27.如权利要求26所述的方法，其中所述工程化的微生物细胞中所述酶的量大于未工程化的微生物细胞中所述酶的量。

28.如权利要求26所述的方法，其中所述苄基异喹啉生物碱产物是苯酞异喹啉生物碱。

29.如权利要求28所述的方法，其中所述苯酞异喹啉生物碱产物是那可汀半缩醛。

30.如权利要求28所述的方法，其中所述苯酞异喹啉生物碱产物是诺斯卡品。

31.如权利要求26所述的方法，其中所述苄基异喹啉生物碱产物是原小檗碱产物。

32.如权利要求31所述的方法，其中所述原小檗碱产物是3-O-乙酰基罂粟奥辛。

33.如权利要求26所述的方法，其中所述工程化的微生物细胞包含至少一个编码至少一种启动子的异源序列。

34.如权利要求33所述的方法，其中所述至少一种启动子选自由HXT7、ADH1、PGK1、TPI1、PYK1、TEF1、GAL1、CYC1、PUT1、CIT2和GPD组成的组。

35.如权利要求26所述的方法，其中所述工程化的微生物细胞包含一种或多种选自由以下组成的组的植物蛋白伴侣：结合性免疫球蛋白(BiP)、DnaJ蛋白、葡萄糖调节蛋白(GRP)94、结合蛋白(BiP)、蛋白二硫化物异构酶(PDI)、亲环素和钙联蛋白。

36.如权利要求26所述的方法，其中所述酶中的一种或多种在空间上定位于所述工程化的微生物细胞中的区室，其中所述区室选自由线粒体、内质网(ER)、高尔基体、液泡、细胞核、质膜、过氧化物酶体和周质组成的组。

37.如权利要求36所述的方法，其中所述一种或多种酶在空间上定位于所述工程化的微生物细胞中的所述区室的外部。

38.如权利要求36所述的方法，其中所述一种或多种酶在空间上定位于所述工程化的微生物细胞中的所述区室的内部。

39.如权利要求26所述的方法，其中所述工程化的微生物细胞包含至少一个用于编码至少一种裁剪酶的异源编码序列。

40.如权利要求39所述的方法，其中所述至少一种裁剪酶选自由卤化酶、异戊烯转移酶、糖基化酶、甲基化酶、去甲基化酶和氧化还原酶组成的组。

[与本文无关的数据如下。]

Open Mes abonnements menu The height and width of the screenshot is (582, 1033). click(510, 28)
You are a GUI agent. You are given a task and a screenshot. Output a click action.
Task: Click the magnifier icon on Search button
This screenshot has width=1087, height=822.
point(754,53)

41.如权利要求26所述的方法，其中所述工程化的微生物细胞是酵母细胞。

42.如权利要求26所述的方法，其中在体外条件下培养所述工程化的微生物细胞。

43.如权利要求26所述的方法，其中在体内条件下培养所述工程化的微生物细胞。

44.如权利要求26所述的方法，其中所述产物流不含有超过5 ppm的选自以下各项的组的分子：木质素、类黄酮、类菲、乳胶、核酮糖二磷酸羧化酶/加氧酶、袂康酸、假吗啡、那碎因、蒂巴酚和花粉。

45.如权利要求26所述的方法，其中所述产物流不含可检测量的杀虫剂。

46.如权利要求26所述的方法，其中所述产物流含有工程化的微生物细胞的至少一部分。

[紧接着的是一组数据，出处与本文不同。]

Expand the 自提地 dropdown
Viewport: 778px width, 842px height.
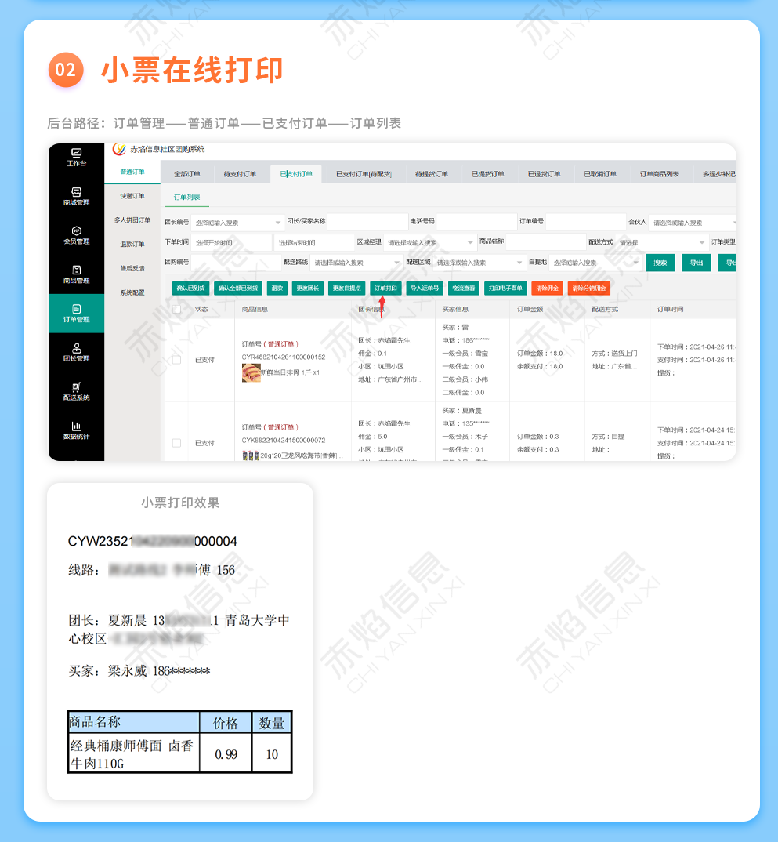pyautogui.click(x=595, y=263)
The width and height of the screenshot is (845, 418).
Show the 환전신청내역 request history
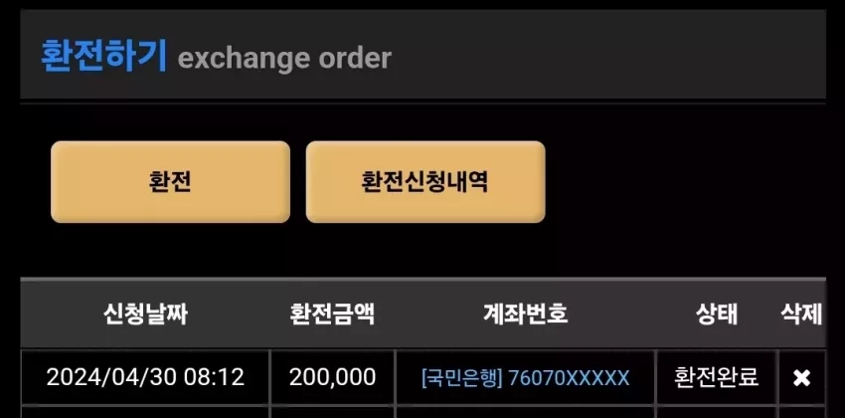click(425, 182)
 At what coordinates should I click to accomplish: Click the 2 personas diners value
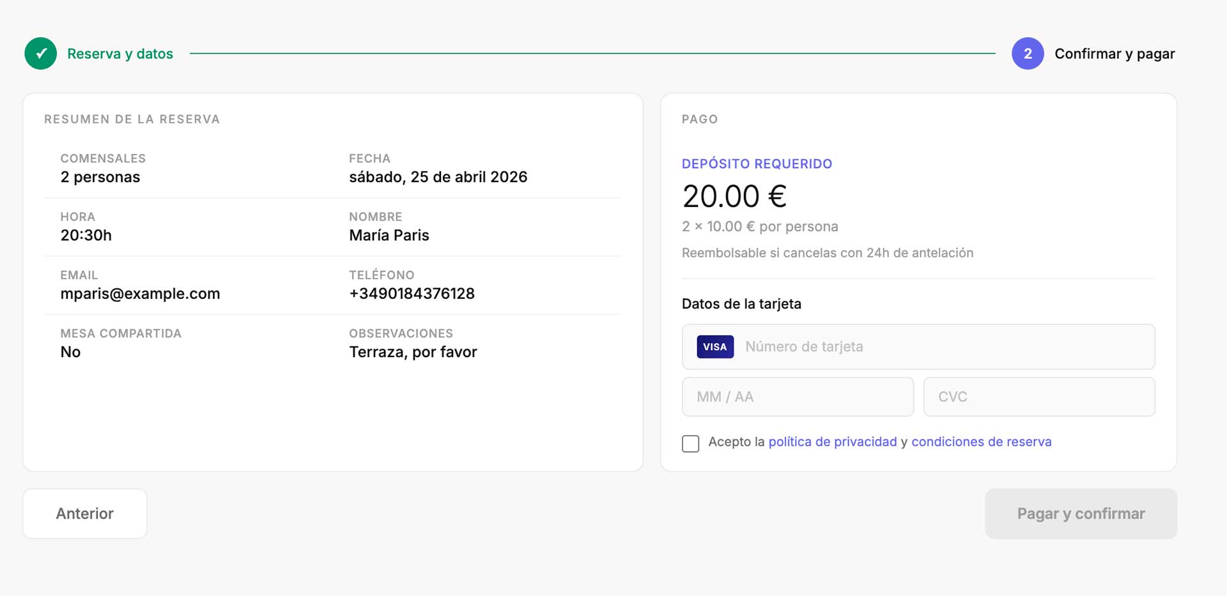[x=100, y=177]
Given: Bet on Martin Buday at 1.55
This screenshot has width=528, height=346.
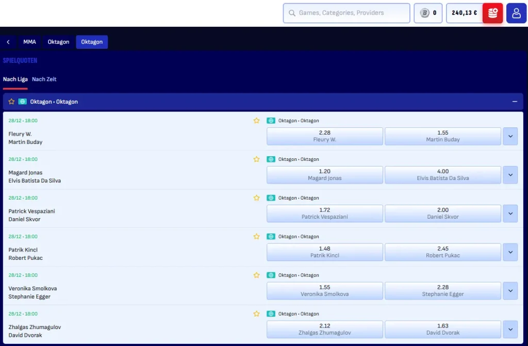Looking at the screenshot, I should tap(442, 136).
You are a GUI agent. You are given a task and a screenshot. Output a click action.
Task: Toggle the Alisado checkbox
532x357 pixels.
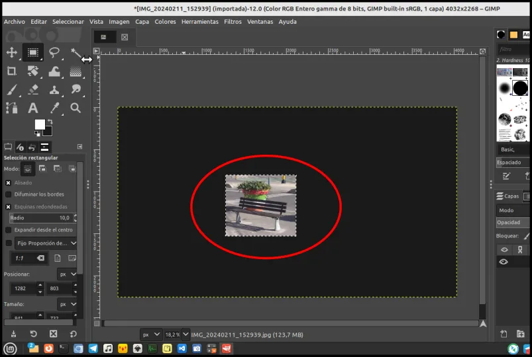pos(9,182)
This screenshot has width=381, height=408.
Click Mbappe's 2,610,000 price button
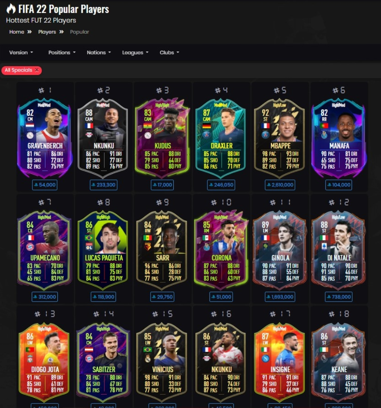(280, 185)
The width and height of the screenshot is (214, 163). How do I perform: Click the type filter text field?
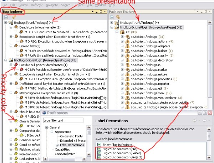65,120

47.如权利要求46所述的方法，其中所述微生物细胞的所述至少一部分以可检测量存在于所述产物流中。

48.如权利要求47所述的方法，其中所述微生物细胞的所述至少一部分使用液相色谱-质谱法可检测。

49.如权利要求47所述的方法，其中所述微生物细胞的所述至少一部分使用质谱法可检测。

50.如权利要求47所述的方法，其中所述微生物细胞的所述至少一部分使用光谱法可检测。

51.如权利要求26所述的方法，其中使用至少液-液萃取从所述产物流中回收所述苄基异喹啉生物碱产物。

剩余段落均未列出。